As a generic example for crystals where the crystal-fluid interface tension depends on the orientation of the interface relative to the crystal lattice axes, the nearest neighbor Ising model on the simple cubic lattice is studied over a wide temperature range, both above and below the roughening transition temperature. Using a thin film geometry Lx × Ly × Lz with periodic boundary conditions along the z-axis and two free Lx × Ly surfaces at which opposing surface fields H1 act, under conditions of partial wetting, a single planar interface inclined under a contact angle θ < π/2 relative to the yz-plane is stabilized. In the y-direction, a generalization of the antiperiodic boundary condition is used that maintains the translational invariance in y-direction despite the inhomogeneity of the magnetization distribution in this system.

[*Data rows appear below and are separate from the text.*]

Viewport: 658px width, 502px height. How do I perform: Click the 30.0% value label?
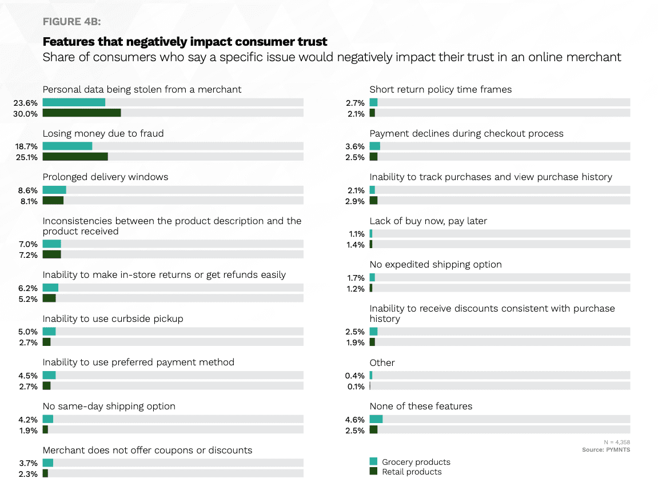[27, 114]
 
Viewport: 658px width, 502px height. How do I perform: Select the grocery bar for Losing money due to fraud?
[67, 146]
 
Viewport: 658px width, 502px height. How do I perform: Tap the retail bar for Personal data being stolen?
[81, 113]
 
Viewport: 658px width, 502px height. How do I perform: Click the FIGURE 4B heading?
[71, 22]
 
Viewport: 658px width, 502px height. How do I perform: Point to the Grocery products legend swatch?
[373, 461]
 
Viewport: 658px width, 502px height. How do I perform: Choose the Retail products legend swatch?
[373, 471]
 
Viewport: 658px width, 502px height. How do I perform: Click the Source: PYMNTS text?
[606, 450]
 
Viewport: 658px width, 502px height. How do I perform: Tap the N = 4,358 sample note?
[617, 442]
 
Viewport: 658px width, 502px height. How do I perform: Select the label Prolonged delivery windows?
[105, 177]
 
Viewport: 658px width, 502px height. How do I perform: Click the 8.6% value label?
[28, 190]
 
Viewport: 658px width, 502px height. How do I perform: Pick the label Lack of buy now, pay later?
[428, 221]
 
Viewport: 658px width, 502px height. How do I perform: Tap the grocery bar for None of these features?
[376, 419]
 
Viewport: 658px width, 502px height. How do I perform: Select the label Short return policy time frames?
[440, 90]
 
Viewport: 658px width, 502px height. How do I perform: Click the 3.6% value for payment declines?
[355, 146]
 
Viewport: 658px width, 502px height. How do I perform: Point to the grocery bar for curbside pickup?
[49, 332]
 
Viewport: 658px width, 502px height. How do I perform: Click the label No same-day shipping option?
[109, 407]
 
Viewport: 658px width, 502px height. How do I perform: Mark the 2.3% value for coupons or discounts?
[28, 474]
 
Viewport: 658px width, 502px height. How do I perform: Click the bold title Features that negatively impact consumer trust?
[185, 42]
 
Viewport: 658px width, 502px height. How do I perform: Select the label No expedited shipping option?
[436, 265]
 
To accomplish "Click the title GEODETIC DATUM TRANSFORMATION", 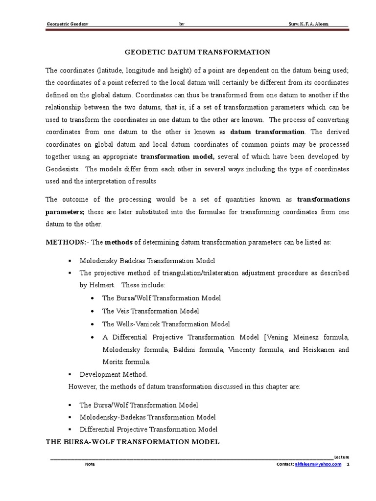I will pyautogui.click(x=198, y=52).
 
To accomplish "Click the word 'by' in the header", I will pyautogui.click(x=182, y=24).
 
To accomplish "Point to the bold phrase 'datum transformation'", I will pyautogui.click(x=267, y=132).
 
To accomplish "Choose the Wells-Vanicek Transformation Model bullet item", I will pyautogui.click(x=166, y=324).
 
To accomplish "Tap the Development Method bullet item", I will pyautogui.click(x=113, y=374).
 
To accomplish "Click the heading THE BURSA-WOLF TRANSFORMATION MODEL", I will pyautogui.click(x=133, y=442).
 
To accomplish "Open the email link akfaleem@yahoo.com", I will pyautogui.click(x=318, y=464).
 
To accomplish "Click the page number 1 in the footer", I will pyautogui.click(x=348, y=464).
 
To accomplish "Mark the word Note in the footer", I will pyautogui.click(x=90, y=464).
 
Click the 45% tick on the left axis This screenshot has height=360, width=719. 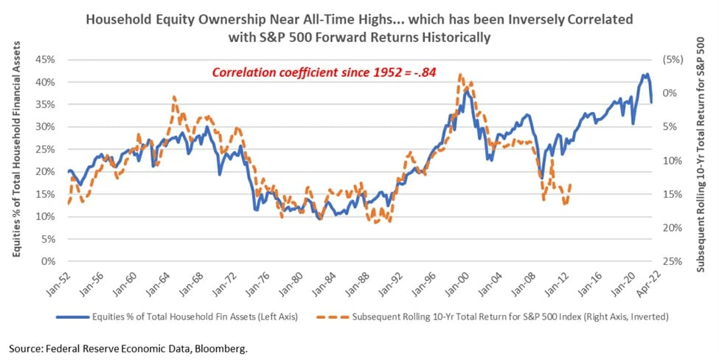click(x=49, y=60)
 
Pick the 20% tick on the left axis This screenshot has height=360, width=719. click(x=49, y=171)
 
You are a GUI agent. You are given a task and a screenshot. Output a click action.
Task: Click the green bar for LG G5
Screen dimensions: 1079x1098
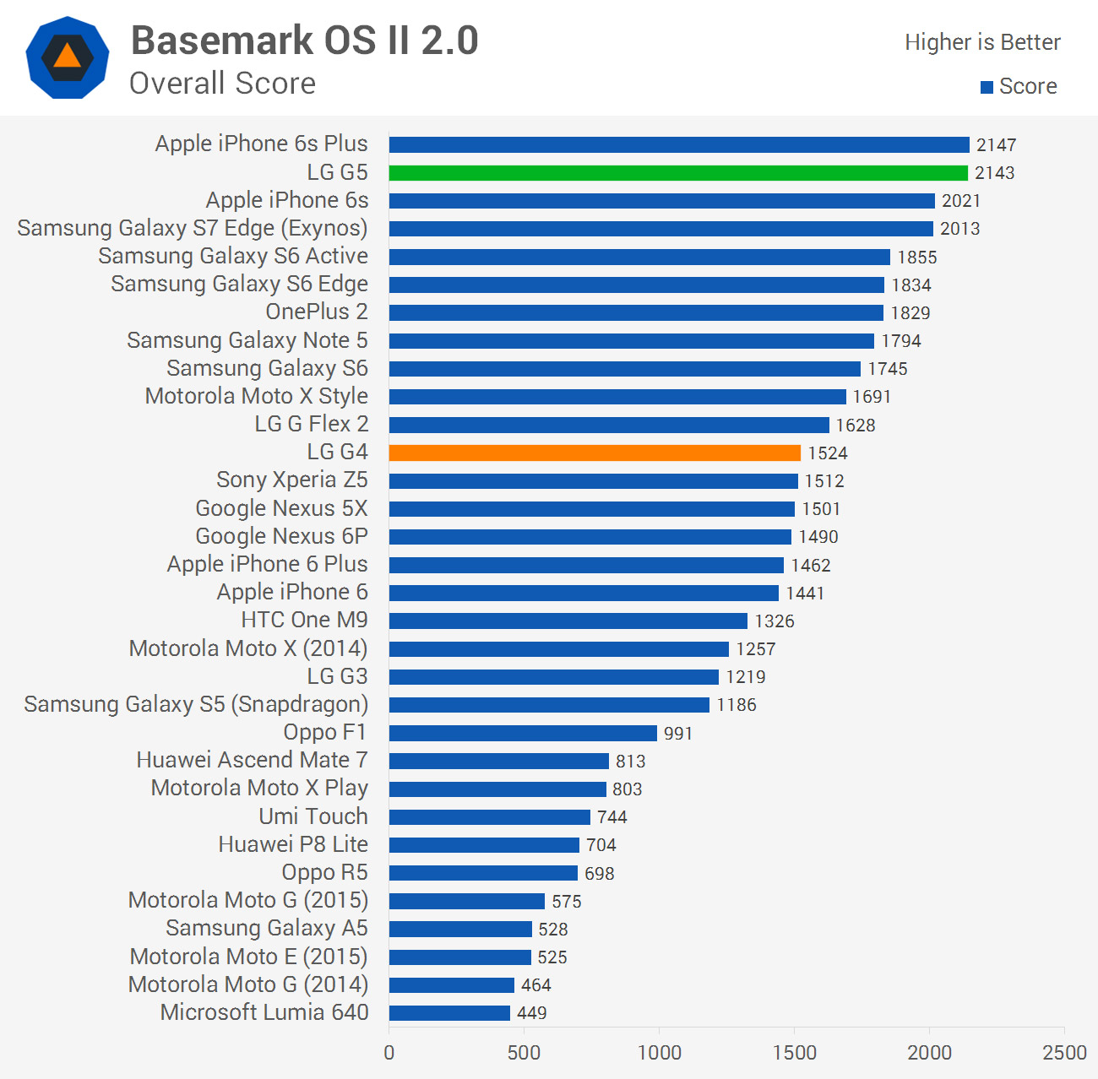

This geometry allows a simultaneous study of the angle-dependent interface tension, the contact angle, and the line tension (which depends on the contact angle, and on temperature). All these quantities are extracted from suitable thermodynamic integration procedures. In order to keep finite size effects as well as statistical errors small enough, rather large lattice sizes (of the order of 46 million sites) are found necessary, availability of very efficient code implementation of graphics processing units (GPUs) was crucial for the feasibility of this study.